Indeed, Josie is a careful, thinking person with clear priorities and boundaries. Yet she understands that some lines are fuzzy or flexible, and knows when to cross or hold firm. She can make hard decisions fast and accept the consequences. This gets her into trouble with darn near everybody and often leaves her standing alone.
Always conscious of her responsibilities as captain, she must in this case drop back to detective duty and do her own legwork, unofficially, because so many in her division are implicated in the deaths of a B-movie starlet turned junkie, and the starlet’s dubious agent.
Throughout the investigation, Josie remains aware of her moral and legal duties as a cop, at the cost of important relationships and possibly her career. Much of the story covers how her choices affect her colleagues and family, leaving the reader in suspense over how her life, as well as the case, will work out.
This is what gives Fallen Angels its insidious quality. While the story, like most crime novels, is focused on the who-done-it-and-how plotline, each scene has an emotional subtext that seeps into the reader’s heart and mind. It feels like we’re implanted in Josie’s head or riding around on her shoulder, getting an up close and personal view of life as a real captain of a real police force dealing with the dark side of human nature.

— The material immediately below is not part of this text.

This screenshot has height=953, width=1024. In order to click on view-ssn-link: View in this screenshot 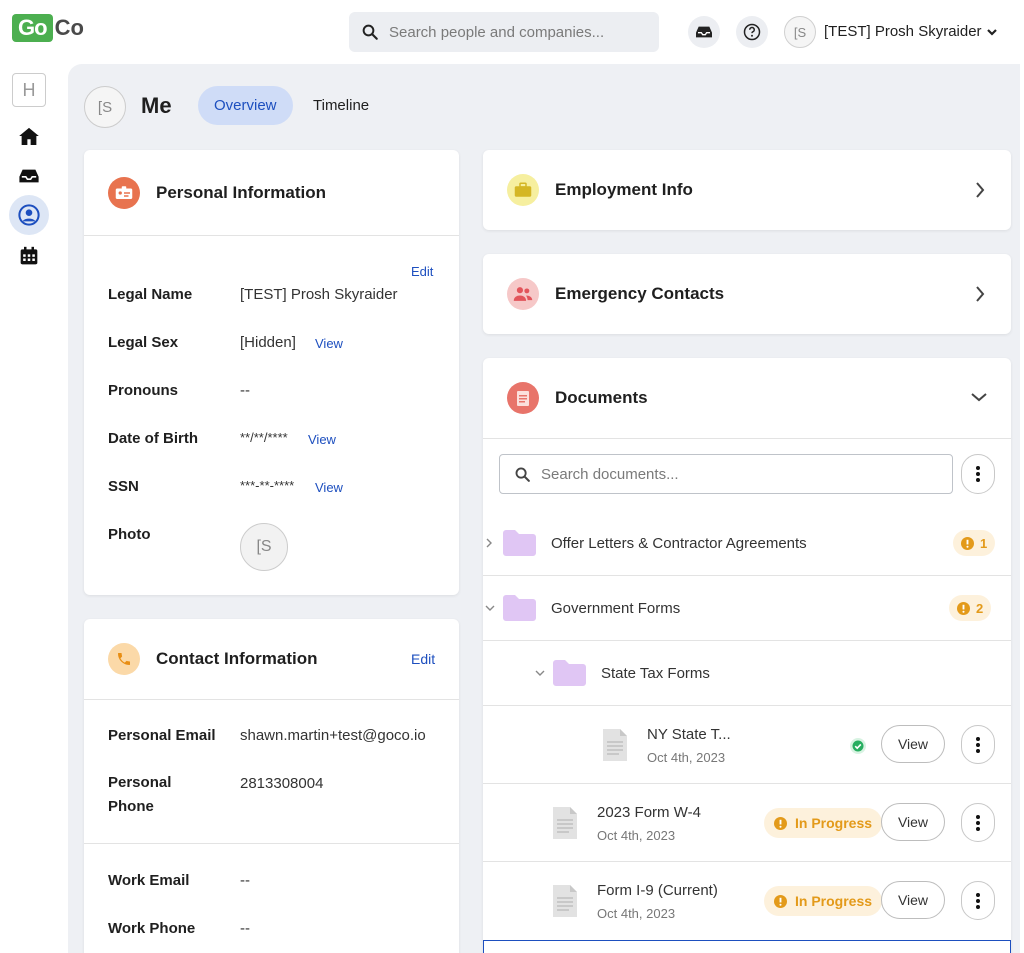, I will do `click(329, 488)`.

The “fallen angels” in this book are not just victims of the Hollywood star machine, but also Los Angeles police officers who have fallen from grace. Josie’s job is to root them out of the force and minimize the damage without getting killed or canned.
She must also keep good people out of danger. The way she holds up under the strain draws our respect and compassion. She lives the motto “protect and serve” with an understated heroism and sensibility that leave the reader hoping this book will be the first of a long series.